* BEGIN Provided material *

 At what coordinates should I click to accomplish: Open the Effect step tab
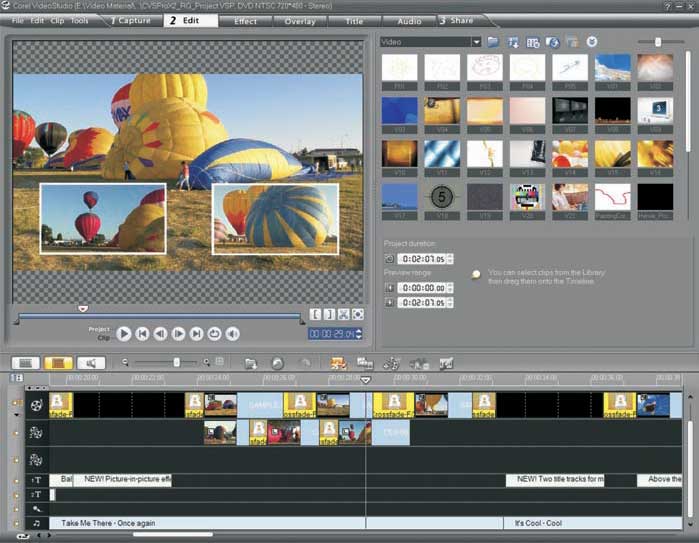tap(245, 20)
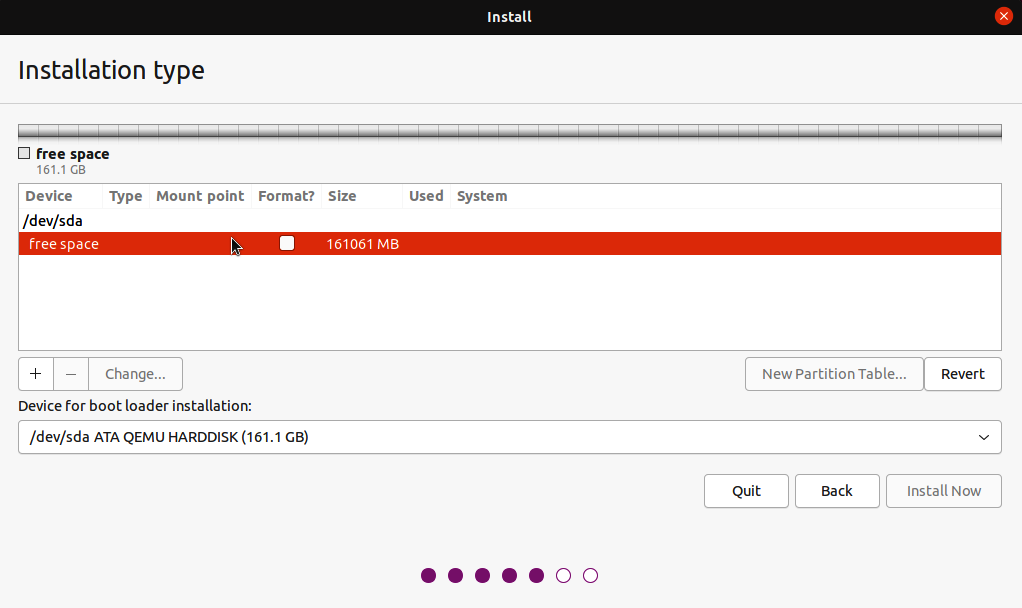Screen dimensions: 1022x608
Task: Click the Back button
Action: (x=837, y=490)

* END Provided material *
* BEGIN Provided material *

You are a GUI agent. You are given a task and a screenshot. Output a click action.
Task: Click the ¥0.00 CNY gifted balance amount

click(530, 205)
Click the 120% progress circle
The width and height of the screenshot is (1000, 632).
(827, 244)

* END Provided material *
* BEGIN Provided material *

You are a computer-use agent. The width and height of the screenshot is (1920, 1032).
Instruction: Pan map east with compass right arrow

* END Provided material *

## Task details
Collect each line from the rows above that contains the word "screenshot", and copy them out in order.

## Worked solution
You are a GUI agent. You are given a task and a screenshot. Output a click action.
The width and height of the screenshot is (1000, 632).
You are a computer-use agent. The width and height of the screenshot is (1920, 1032).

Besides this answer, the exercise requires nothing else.